# What is expected:
Reproduce the material that follows exactly, with no line left out.

# Raw data:
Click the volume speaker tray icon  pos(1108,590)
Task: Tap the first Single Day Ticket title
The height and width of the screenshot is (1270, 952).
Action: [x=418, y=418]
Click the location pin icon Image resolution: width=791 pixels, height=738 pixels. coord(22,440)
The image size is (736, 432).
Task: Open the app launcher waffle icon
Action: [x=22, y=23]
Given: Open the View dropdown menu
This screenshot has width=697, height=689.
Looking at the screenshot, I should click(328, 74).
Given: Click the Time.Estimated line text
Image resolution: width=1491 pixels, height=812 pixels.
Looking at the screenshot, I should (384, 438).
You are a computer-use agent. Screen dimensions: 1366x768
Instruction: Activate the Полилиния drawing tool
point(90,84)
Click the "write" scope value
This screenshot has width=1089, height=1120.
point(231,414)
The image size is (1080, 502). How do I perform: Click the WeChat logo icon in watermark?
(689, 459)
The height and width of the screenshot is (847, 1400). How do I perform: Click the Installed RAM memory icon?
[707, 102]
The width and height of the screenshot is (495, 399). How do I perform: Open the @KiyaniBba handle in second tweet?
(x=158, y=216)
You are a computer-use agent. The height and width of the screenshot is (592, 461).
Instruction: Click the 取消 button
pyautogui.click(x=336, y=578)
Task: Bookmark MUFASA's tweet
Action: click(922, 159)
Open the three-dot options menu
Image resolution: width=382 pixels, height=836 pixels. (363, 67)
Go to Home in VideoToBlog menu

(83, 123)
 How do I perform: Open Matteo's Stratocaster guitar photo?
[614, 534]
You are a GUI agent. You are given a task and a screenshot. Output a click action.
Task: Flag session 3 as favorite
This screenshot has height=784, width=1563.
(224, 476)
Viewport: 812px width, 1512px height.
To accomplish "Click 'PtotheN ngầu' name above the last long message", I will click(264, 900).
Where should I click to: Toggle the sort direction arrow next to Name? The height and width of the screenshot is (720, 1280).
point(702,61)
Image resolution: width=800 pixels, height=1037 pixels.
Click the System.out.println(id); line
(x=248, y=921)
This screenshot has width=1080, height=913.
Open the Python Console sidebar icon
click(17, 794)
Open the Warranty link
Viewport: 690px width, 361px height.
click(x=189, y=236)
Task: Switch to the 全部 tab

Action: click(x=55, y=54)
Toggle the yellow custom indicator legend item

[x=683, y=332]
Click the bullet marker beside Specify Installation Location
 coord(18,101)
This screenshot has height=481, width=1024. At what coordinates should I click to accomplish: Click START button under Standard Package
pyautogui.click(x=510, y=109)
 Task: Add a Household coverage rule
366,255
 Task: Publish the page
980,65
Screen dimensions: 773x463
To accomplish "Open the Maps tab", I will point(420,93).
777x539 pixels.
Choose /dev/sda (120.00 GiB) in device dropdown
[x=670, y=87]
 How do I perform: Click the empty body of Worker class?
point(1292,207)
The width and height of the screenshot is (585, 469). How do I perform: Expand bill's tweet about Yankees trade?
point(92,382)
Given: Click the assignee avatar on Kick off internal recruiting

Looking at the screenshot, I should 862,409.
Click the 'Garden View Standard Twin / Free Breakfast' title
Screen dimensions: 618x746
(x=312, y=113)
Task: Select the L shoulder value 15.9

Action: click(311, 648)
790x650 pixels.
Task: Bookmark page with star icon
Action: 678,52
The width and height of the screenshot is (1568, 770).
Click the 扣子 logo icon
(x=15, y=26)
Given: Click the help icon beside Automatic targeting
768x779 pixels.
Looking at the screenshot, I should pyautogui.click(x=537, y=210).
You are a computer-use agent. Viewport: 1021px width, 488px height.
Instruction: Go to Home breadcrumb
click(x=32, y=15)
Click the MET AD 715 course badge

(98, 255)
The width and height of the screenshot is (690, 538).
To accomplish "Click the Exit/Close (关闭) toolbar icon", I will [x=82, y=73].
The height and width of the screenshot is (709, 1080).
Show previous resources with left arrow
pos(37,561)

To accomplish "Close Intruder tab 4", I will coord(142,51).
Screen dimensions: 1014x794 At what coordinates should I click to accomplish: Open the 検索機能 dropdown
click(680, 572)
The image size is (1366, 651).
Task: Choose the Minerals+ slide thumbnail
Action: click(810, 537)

# Completed task:
Click the volume speaker tray icon  pos(1108,590)
Task: Tap the first Single Day Ticket title
The height and width of the screenshot is (1270, 952).
Action: [x=418, y=418]
Click the location pin icon Image resolution: width=791 pixels, height=738 pixels. coord(22,440)
The image size is (736, 432).
Task: Open the app launcher waffle icon
Action: [x=22, y=23]
Given: Open the View dropdown menu
This screenshot has width=697, height=689.
Looking at the screenshot, I should click(328, 74).
Given: Click the Time.Estimated line text
Image resolution: width=1491 pixels, height=812 pixels.
Looking at the screenshot, I should (384, 438).
You are a computer-use agent. Screen dimensions: 1366x768
Instruction: Activate the Полилиния drawing tool
point(90,84)
Click the "write" scope value
This screenshot has width=1089, height=1120.
point(231,414)
The image size is (1080, 502). How do I perform: Click the WeChat logo icon in watermark?
(689, 459)
The height and width of the screenshot is (847, 1400). How do I perform: Click the Installed RAM memory icon?
[707, 102]
The width and height of the screenshot is (495, 399). How do I perform: Open the @KiyaniBba handle in second tweet?
(x=158, y=216)
You are a computer-use agent. The height and width of the screenshot is (592, 461).
Instruction: Click the 取消 button
pyautogui.click(x=336, y=578)
Task: Bookmark MUFASA's tweet
Action: click(922, 159)
Open the three-dot options menu
Image resolution: width=382 pixels, height=836 pixels. (363, 67)
Go to Home in VideoToBlog menu

(83, 123)
 How do I perform: Open Matteo's Stratocaster guitar photo?
[614, 534]
You are a GUI agent. You are given a task and a screenshot. Output a click action.
Task: Flag session 3 as favorite
This screenshot has height=784, width=1563.
(224, 476)
Viewport: 812px width, 1512px height.
To accomplish "Click 'PtotheN ngầu' name above the last long message", I will click(264, 900).
Where should I click to: Toggle the sort direction arrow next to Name? The height and width of the screenshot is (720, 1280).
point(702,61)
Image resolution: width=800 pixels, height=1037 pixels.
Click the System.out.println(id); line
(x=248, y=921)
This screenshot has width=1080, height=913.
Open the Python Console sidebar icon
click(17, 794)
Open the Warranty link
Viewport: 690px width, 361px height.
click(x=189, y=236)
Task: Switch to the 全部 tab

Action: click(x=55, y=54)
Toggle the yellow custom indicator legend item

[x=683, y=332]
Click the bullet marker beside Specify Installation Location
 coord(18,101)
This screenshot has height=481, width=1024. At what coordinates should I click to accomplish: Click START button under Standard Package
pyautogui.click(x=510, y=109)
 Task: Add a Household coverage rule
366,255
 Task: Publish the page
980,65
Screen dimensions: 773x463
To accomplish "Open the Maps tab", I will point(420,93).
777x539 pixels.
Choose /dev/sda (120.00 GiB) in device dropdown
[x=670, y=87]
 How do I perform: Click the empty body of Worker class?
point(1292,207)
The width and height of the screenshot is (585, 469). How do I perform: Expand bill's tweet about Yankees trade?
point(92,382)
Given: Click the assignee avatar on Kick off internal recruiting

Looking at the screenshot, I should 862,409.
Click the 'Garden View Standard Twin / Free Breakfast' title
Screen dimensions: 618x746
(x=312, y=113)
Task: Select the L shoulder value 15.9

Action: click(311, 648)
790x650 pixels.
Task: Bookmark page with star icon
Action: 678,52
The width and height of the screenshot is (1568, 770).
Click the 扣子 logo icon
(x=15, y=26)
Given: Click the help icon beside Automatic targeting
768x779 pixels.
Looking at the screenshot, I should pyautogui.click(x=537, y=210).
You are a computer-use agent. Viewport: 1021px width, 488px height.
Instruction: Go to Home breadcrumb
click(x=32, y=15)
Click the MET AD 715 course badge

(98, 255)
The width and height of the screenshot is (690, 538).
To accomplish "Click the Exit/Close (关闭) toolbar icon", I will [x=82, y=73].
The height and width of the screenshot is (709, 1080).
Show previous resources with left arrow
pos(37,561)

To accomplish "Close Intruder tab 4", I will coord(142,51).
Screen dimensions: 1014x794 At what coordinates should I click to accomplish: Open the 検索機能 dropdown
click(680, 572)
The image size is (1366, 651).
Task: Choose the Minerals+ slide thumbnail
Action: click(810, 537)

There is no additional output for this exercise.